La question qui se pose quant au rôle du droit international face à cette ambivalence et cette diversité du numérique est de savoir si ce dernier peut réglementer le numérique sans constituer un obstacle à la diversité. A.-Th. Norodom propose alors d’appréhender le numérique en tant que technique, puis comme moyen de communication avant de se demander si, au regard de ces deux dimensions, le numérique constitue finalement une limite par rapport au droit.

I. La prise en compte du numérique comme technique emporte deux conséquences sur le droit : une valorisation de la place de l’expert et une évolution du droit international du fait de la technicité croissante des normes. On observe à la fois une privatisation des sources du droit, ainsi qu’une prolifération du droit mou. Ce changement constitue une évolution formelle du droit international avec l’émergence d’une lex electronica qui ne se caractériserait ni par ses sources, ni par ses auteurs, mais par son objet : le numérique.

II. Le numérique pris comme moyen de communication peut être difficile à appréhender car il est transversal et transnational. Il est transversal car il s’applique à tous les secteurs et est dans toutes les branches du droit international. On voit même émerger des principes propres à l’Internet. Mais l’élaboration de ces principes fondamentaux ne suffit pas à constituer une branche du droit international, même si on constate l’émergence aujourd’hui d’un ordre public numérique national et international. La deuxième difficulté du numérique réside en son caractère transnational, posant la question de la délimitation des frontières dans le cyberespace, entraînant des difficultés de qualification et rendant problématique l’élaboration du régime juridique des activités numériques.

III. Le numérique peut constituer une limite au droit international et ce pour deux raisons principales.

Le temps du droit et du numérique sont différents. Le droit ne doit pas chercher à aller aussi vite que le numérique car il y aurait un risque d’obsolescence trop rapide des règles. Il faut élaborer des principes généraux applicables plus facilement et limitant le risque de désuétude selon A.-Th. Norodom.

Les questions juridique et numérique sont complémentaires. Plusieurs exemples sont cités pour illustrer cette idée à la fois dans la protection des internautes et celle des Etats. Si la protection de la vie privée est efficace juridiquement, elle ne le sera pleinement dans le domaine numérique que si elle intègre des mécanismes techniques comme des outils informatiques qui permettent de ne pas être tracé numériquement par exemple.

A.-Th Norodom conclut que le numérique ne constitue pas une vraie limite au droit, à condition que les solutions proposées soient à la fois numérique et juridique, internationale et nationale. Ces observations générales peuvent être déclinées dans le domaine de la culture, reste à savoir si la CDEC a su prendre en compte cette ambivalence et cette diversité du numérique.

La prise en compte des technologies du numériques par la CDEC – Lilian Richieri Hanania (CEST/USP, IREDIES/Univ. Paris 1, CUREJ/Univ. Rouen)

• **Consigne**:
Selon le texte, pourquoi le droit ne doit-il pas chercher à aller aussi vite que le numérique ? Expliquez-le en une à trois phrases.

• **Données**:

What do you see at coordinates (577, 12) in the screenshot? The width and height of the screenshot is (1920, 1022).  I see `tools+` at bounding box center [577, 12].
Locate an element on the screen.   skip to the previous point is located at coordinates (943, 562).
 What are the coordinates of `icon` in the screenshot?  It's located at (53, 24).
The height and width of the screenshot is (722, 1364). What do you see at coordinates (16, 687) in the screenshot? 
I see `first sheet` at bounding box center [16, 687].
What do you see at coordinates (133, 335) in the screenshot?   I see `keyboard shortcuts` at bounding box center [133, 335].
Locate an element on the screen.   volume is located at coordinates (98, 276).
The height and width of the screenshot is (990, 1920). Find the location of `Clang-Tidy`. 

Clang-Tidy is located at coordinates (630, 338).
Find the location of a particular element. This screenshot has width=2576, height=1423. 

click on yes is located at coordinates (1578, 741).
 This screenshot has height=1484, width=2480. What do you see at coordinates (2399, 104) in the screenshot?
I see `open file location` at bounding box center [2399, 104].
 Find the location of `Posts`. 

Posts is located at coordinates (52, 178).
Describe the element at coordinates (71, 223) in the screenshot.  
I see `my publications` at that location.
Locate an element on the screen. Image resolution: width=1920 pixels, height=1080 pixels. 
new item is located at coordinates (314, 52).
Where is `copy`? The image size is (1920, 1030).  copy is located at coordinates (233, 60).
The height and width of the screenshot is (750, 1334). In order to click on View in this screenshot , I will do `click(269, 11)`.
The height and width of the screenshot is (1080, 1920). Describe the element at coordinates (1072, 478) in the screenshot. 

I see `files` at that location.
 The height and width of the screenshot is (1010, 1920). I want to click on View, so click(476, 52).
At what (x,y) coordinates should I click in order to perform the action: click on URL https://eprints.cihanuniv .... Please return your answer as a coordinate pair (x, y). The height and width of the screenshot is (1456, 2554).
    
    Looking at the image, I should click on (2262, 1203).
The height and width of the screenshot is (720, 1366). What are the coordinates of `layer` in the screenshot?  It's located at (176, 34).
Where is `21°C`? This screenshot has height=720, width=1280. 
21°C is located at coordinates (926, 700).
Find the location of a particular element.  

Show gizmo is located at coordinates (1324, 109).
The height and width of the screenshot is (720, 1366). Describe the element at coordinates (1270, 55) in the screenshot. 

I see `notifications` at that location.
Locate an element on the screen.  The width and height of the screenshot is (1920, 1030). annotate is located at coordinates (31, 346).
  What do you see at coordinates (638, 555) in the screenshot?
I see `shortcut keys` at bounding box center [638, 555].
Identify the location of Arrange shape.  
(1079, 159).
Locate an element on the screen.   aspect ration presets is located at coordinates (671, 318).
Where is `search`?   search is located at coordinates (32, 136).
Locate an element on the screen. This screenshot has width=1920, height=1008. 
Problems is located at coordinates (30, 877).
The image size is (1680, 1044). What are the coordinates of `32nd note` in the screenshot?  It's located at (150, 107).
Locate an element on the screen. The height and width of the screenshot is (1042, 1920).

• **Corrigé**:
Le droit et le numérique n'ont pas le même temps, et un droit qui suivrait le rythme du numérique ferait courir un risque d'obsolescence trop rapide des règles. Il convient donc d'élaborer des principes généraux, applicables plus facilement et limitant le risque de désuétude.